### Data provided:
[Start of section]

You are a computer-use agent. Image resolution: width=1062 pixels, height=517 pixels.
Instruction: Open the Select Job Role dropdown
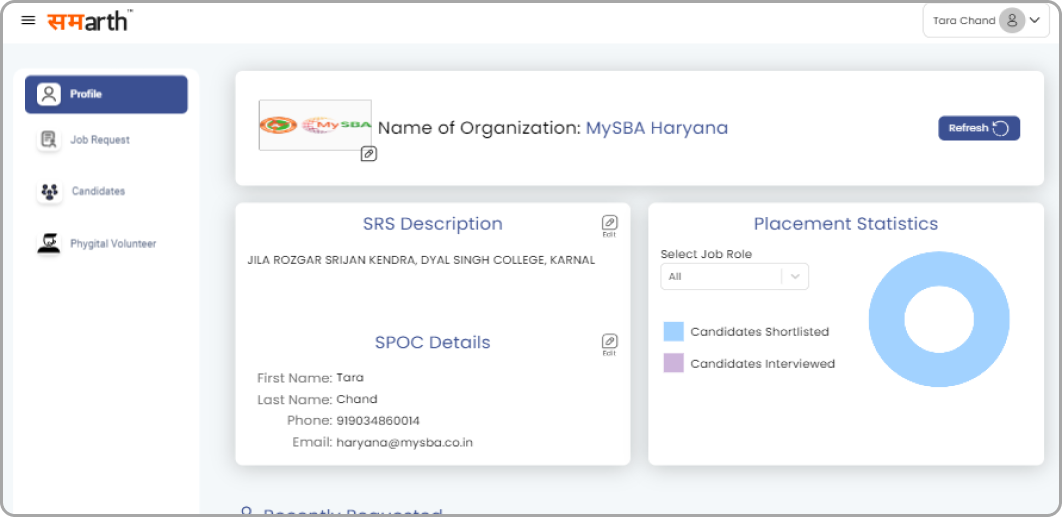click(x=721, y=277)
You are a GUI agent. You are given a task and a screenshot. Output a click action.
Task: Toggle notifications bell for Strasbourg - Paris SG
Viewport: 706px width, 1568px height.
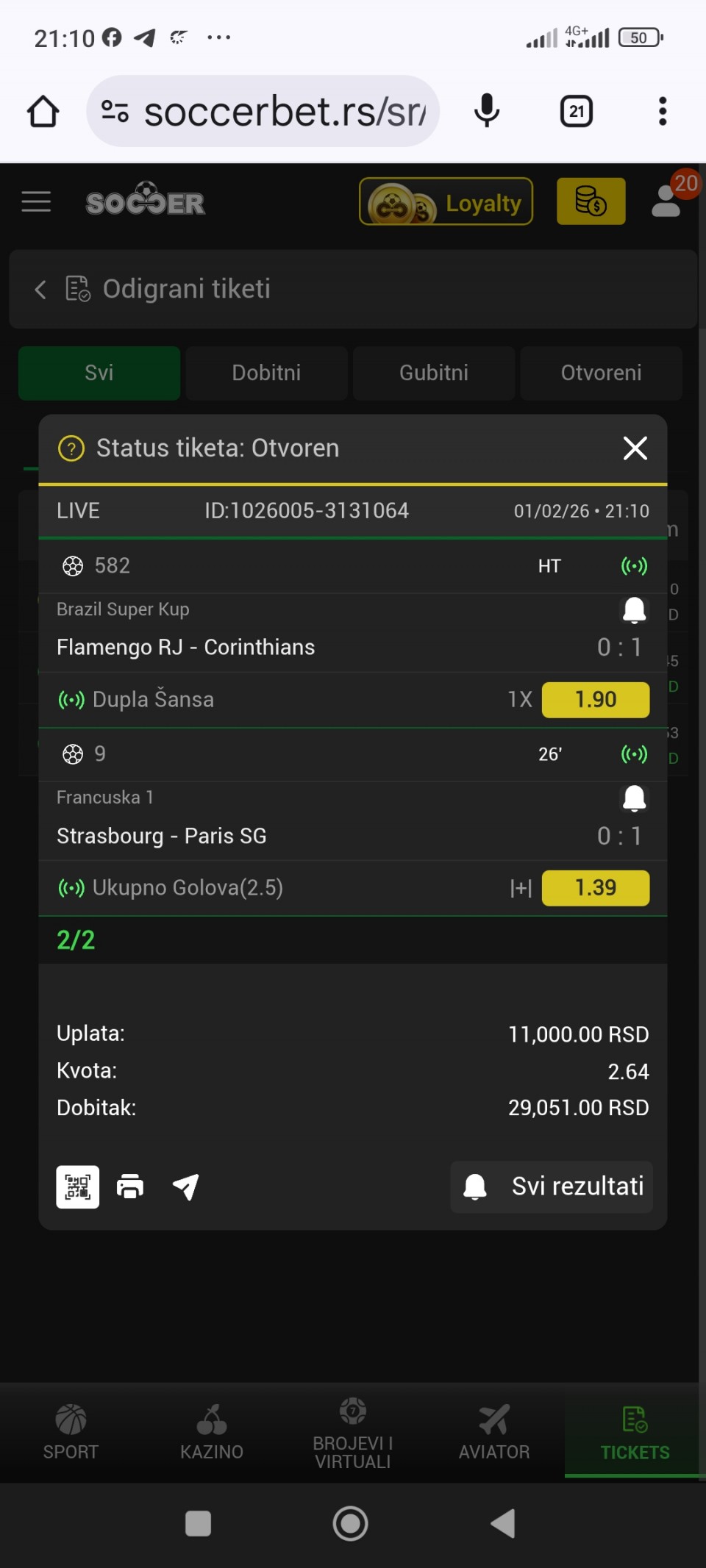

[End of section]

### Your goal:
Your output should be the lines from the line containing "Task: Toggle notifications" through the last line of the listing above, restated exactly, with no pictures among them.

### Task result:
Task: Toggle notifications bell for Strasbourg - Paris SG
Viewport: 706px width, 1568px height.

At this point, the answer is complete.